When the gun went off, Lyles’s reaction time matched the slowest in the field. But by midway through the race, he had reestablished himself.

“I was like, ‘Okay, we’re in the mix,’” Brauman said. “… At 80 [meters], I was like, ‘Holy cow, he’s right there.’”

Noah Lyles and the roaring crowd at Stade de France were unsure who had won the men’s 100-meter final until after a review.

Noah Lyles and the roaring crowd at Stade de France were unsure who had won the men’s 100-meter final until after a review. (Jabin Botsford/The Washington Post)

Imagine working day after day, week after week — over years — to have your fate determined by an amount of time and space that’s not perceptible to the human eye. That was Noah Lyles — that was the entire 100-meter field — on Sunday night at the Paris Olympics. Consider this, too: Seville finished eighth in 9.91 seconds. Never had an entire field, unaided by wind, finished the 100 in less than 10 seconds.
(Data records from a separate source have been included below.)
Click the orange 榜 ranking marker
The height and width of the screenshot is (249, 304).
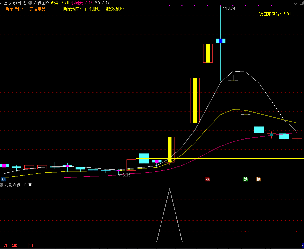[258, 179]
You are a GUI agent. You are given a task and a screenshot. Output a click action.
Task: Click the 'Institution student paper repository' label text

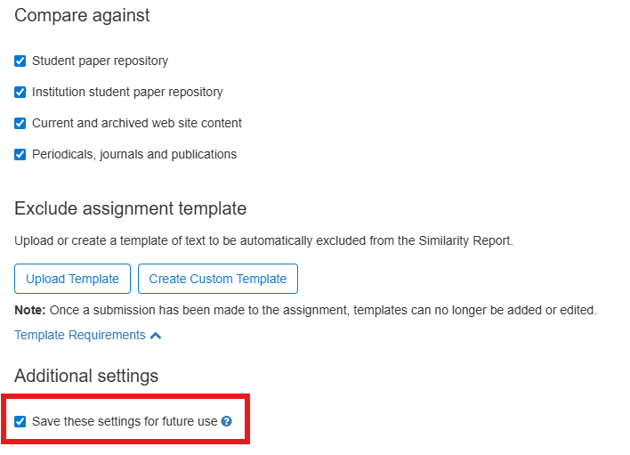point(127,92)
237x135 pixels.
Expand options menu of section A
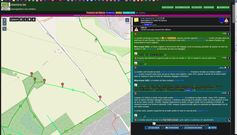228,34
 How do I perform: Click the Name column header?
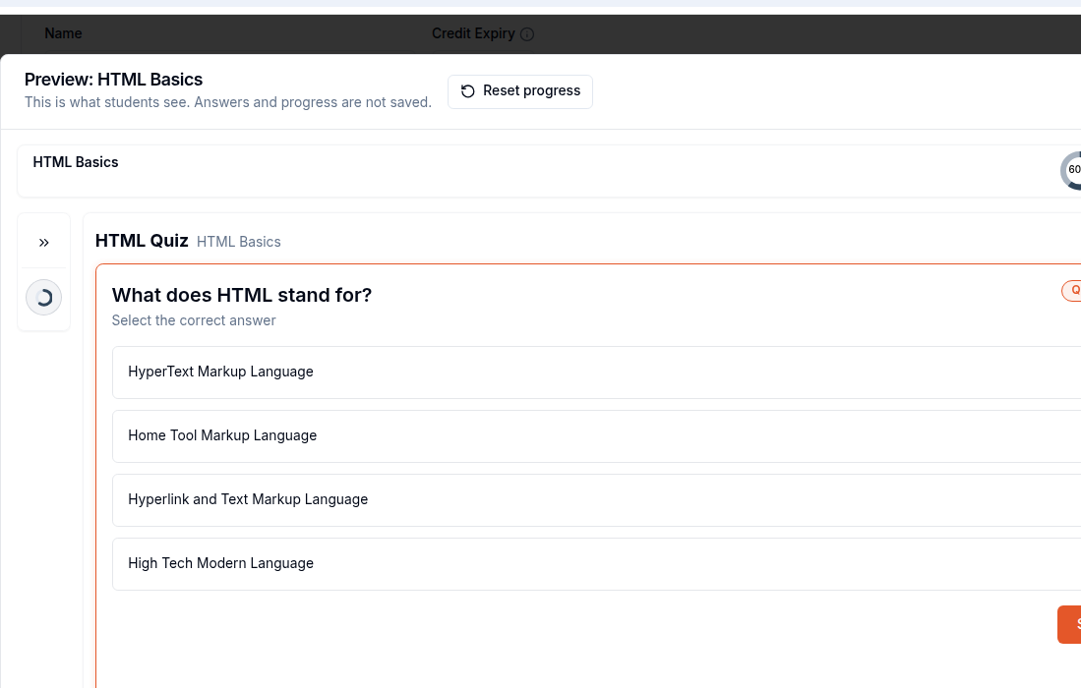(x=63, y=33)
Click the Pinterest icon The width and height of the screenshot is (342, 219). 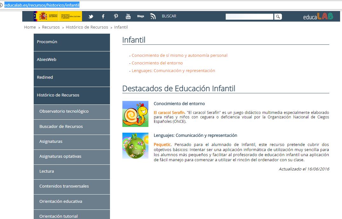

“Beside Usain Bolt, nobody has run faster in an Olympic race than what they just did today,” Baumann said. “And that will go down as the closest final in the history of the Olympic Games. Put that into context. That means something to me.”

It should mean something to every human who watched it. Boundaries are being pushed. Three years ago, Noah Lyles left Tokyo — an Olympics for which he did not qualify in the 100 — crushed by the fact he won only bronze in the 200.

On Sunday, his life changed because he was five-thousandths of a second faster than another man. He ripped off the bib bearing his name and held it to the crowd. LYLES, it blared.

“Here I am: First Olympics in the 100, now the Olympic champion,” Lyles said. “And you know, having that title not just at world championships but at the Olympics — of the world’s fastest man.”

By a mile or a millisecond, that’s the title he earned. No one can take that from him. No one can take a remarkable night from anyone who saw it, 9.784 seconds that somehow could fill hours — rather, years — of conversation.